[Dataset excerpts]
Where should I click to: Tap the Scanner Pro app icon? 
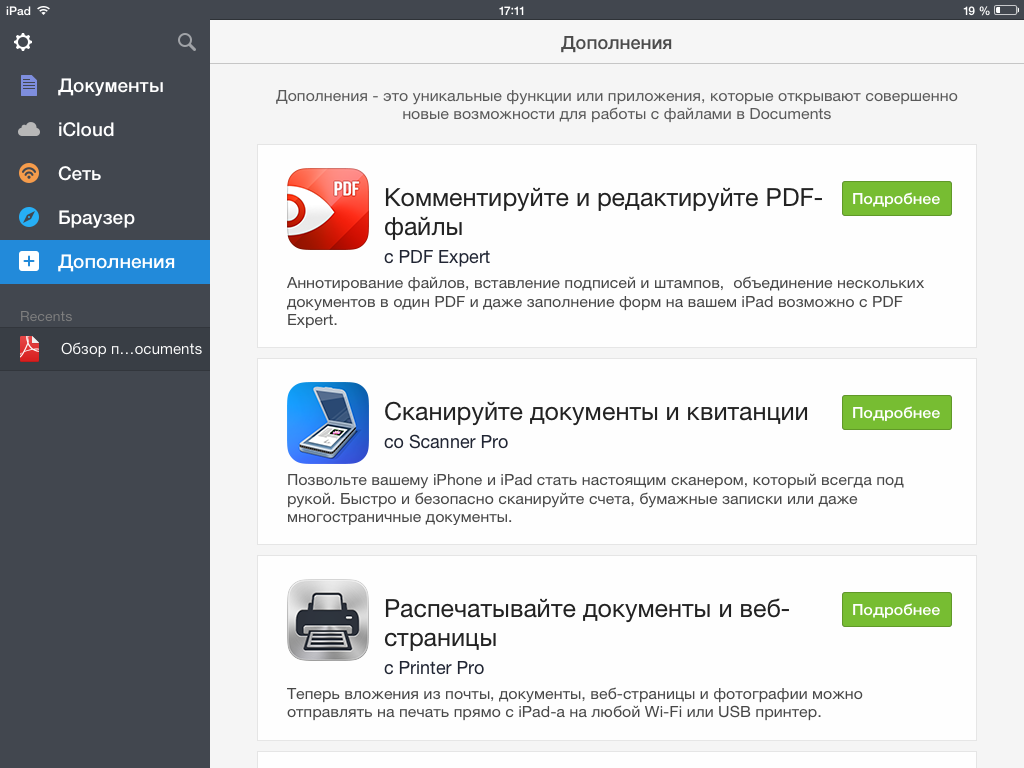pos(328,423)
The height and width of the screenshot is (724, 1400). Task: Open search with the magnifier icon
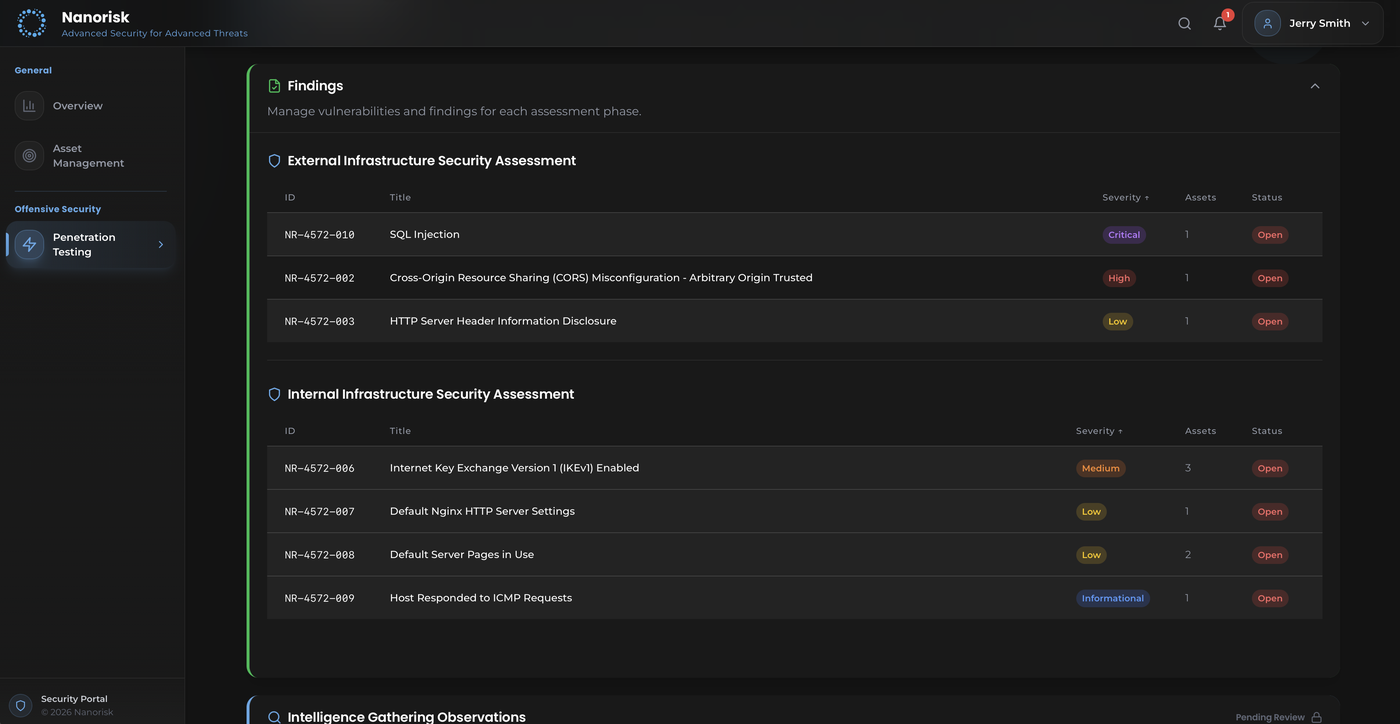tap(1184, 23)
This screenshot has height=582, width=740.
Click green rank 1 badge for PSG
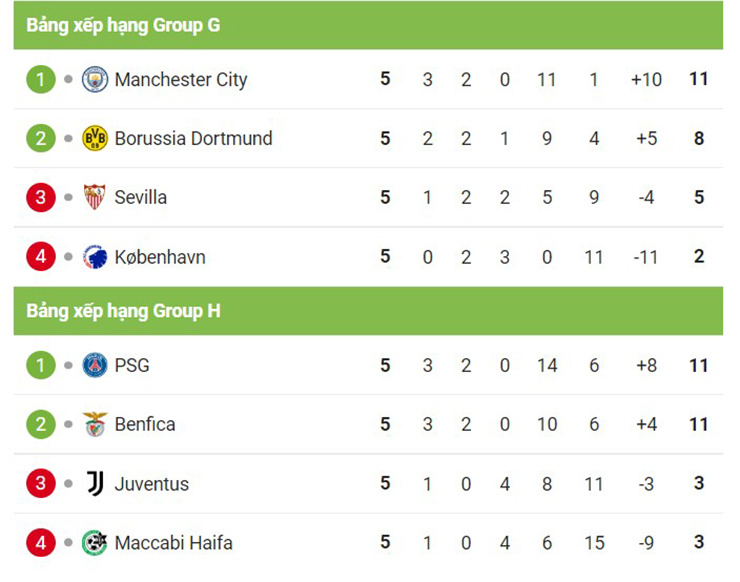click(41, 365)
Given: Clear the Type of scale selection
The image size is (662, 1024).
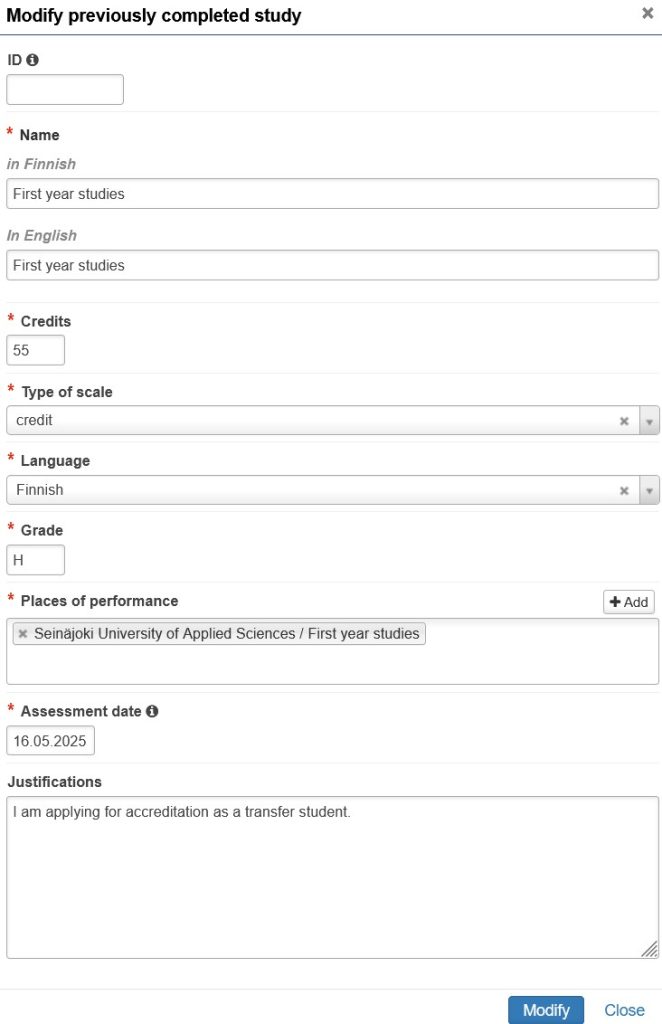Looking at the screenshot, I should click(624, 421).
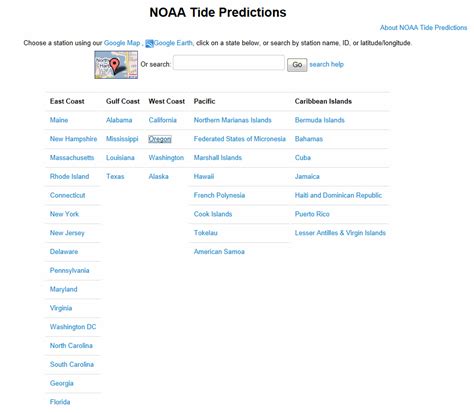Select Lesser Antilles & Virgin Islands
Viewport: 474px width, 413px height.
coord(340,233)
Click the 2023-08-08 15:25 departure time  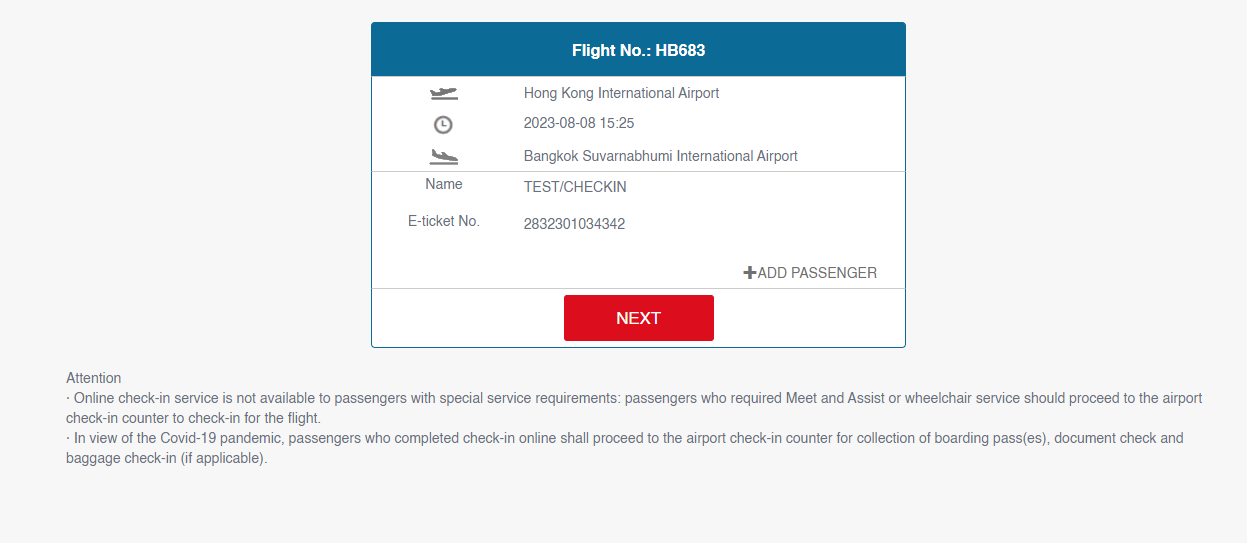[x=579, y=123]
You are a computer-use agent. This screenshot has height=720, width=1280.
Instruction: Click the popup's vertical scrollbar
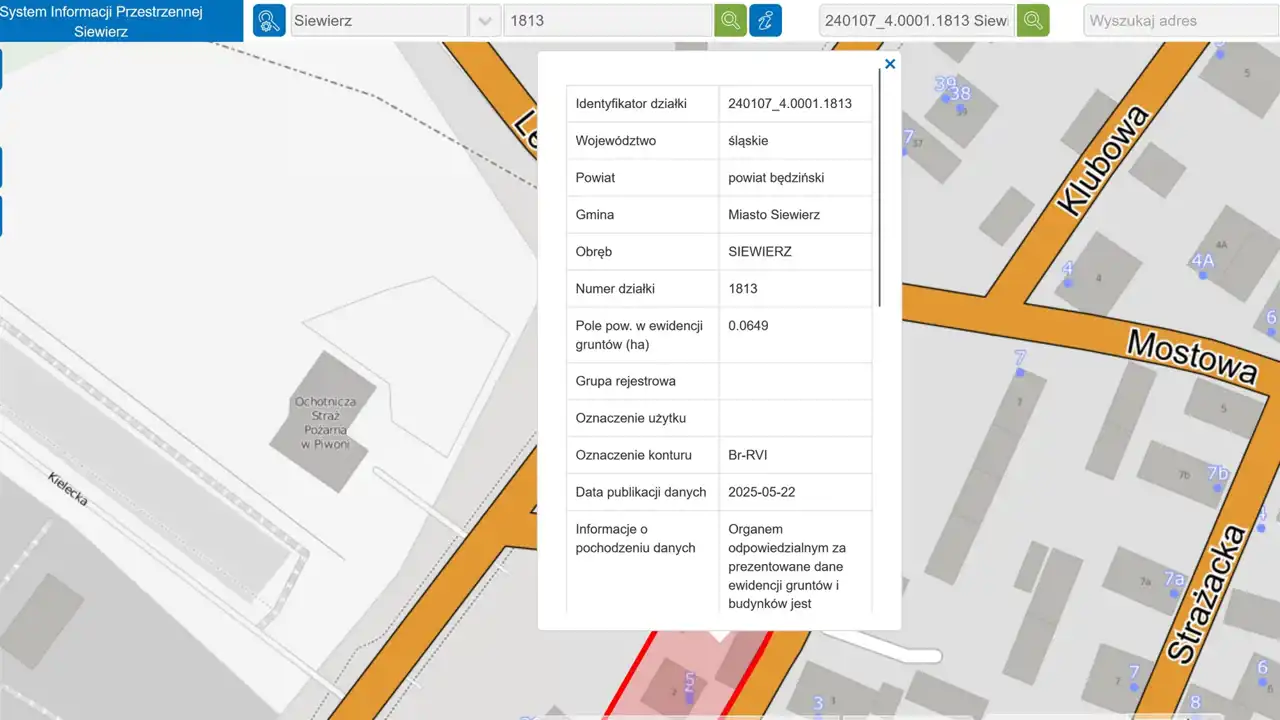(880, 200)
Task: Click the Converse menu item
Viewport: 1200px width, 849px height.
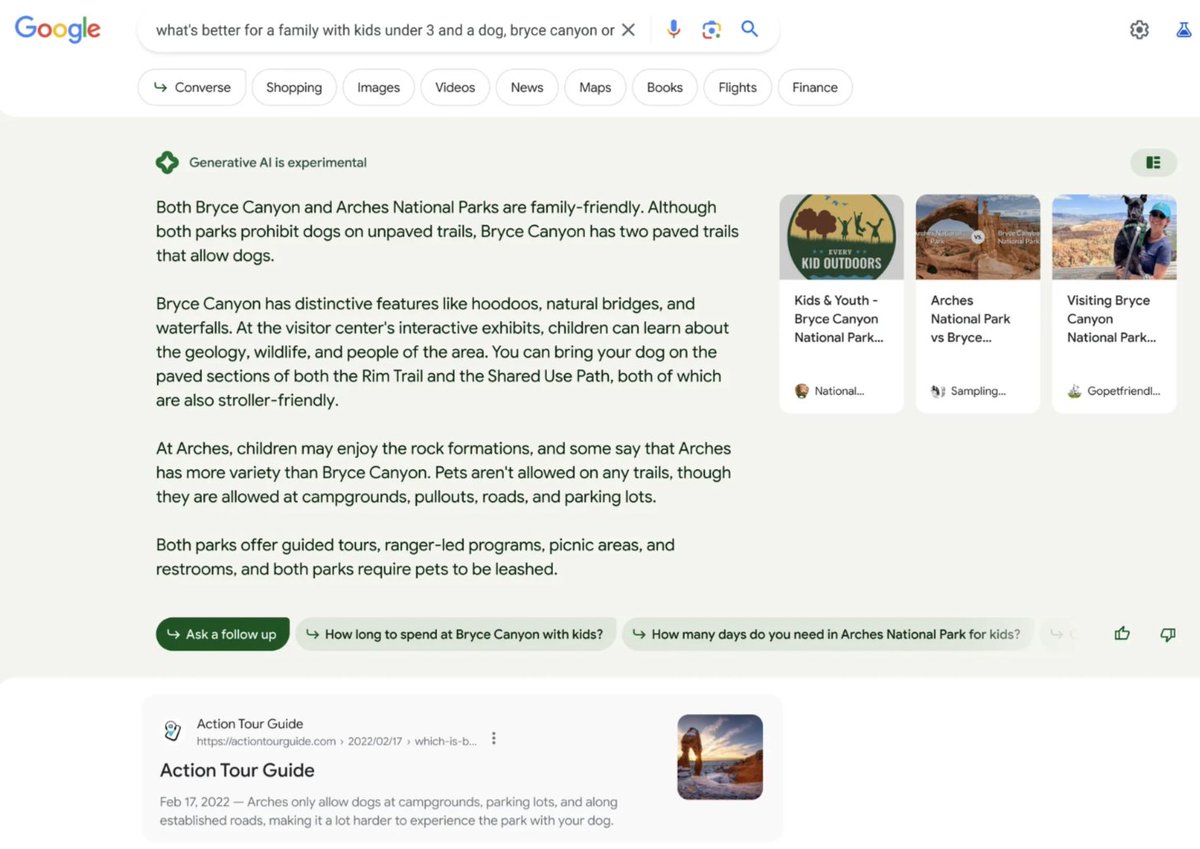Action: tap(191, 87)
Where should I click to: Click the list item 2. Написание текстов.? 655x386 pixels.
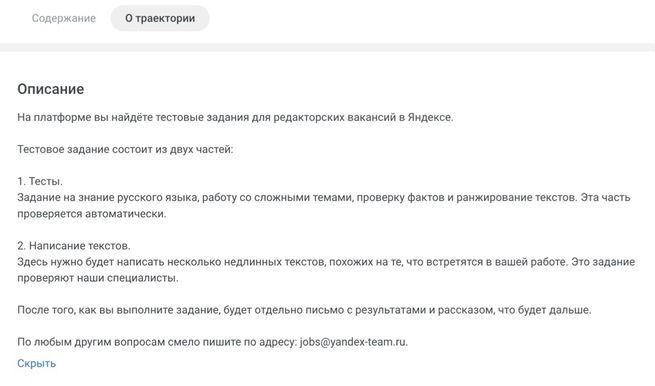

REQUIREMENT: Please show all lines from the entries that contain the word "This".

OUTPUT:
This screenshot has height=582, width=740.
You are a computer-use agent. This screenshot has height=720, width=1280.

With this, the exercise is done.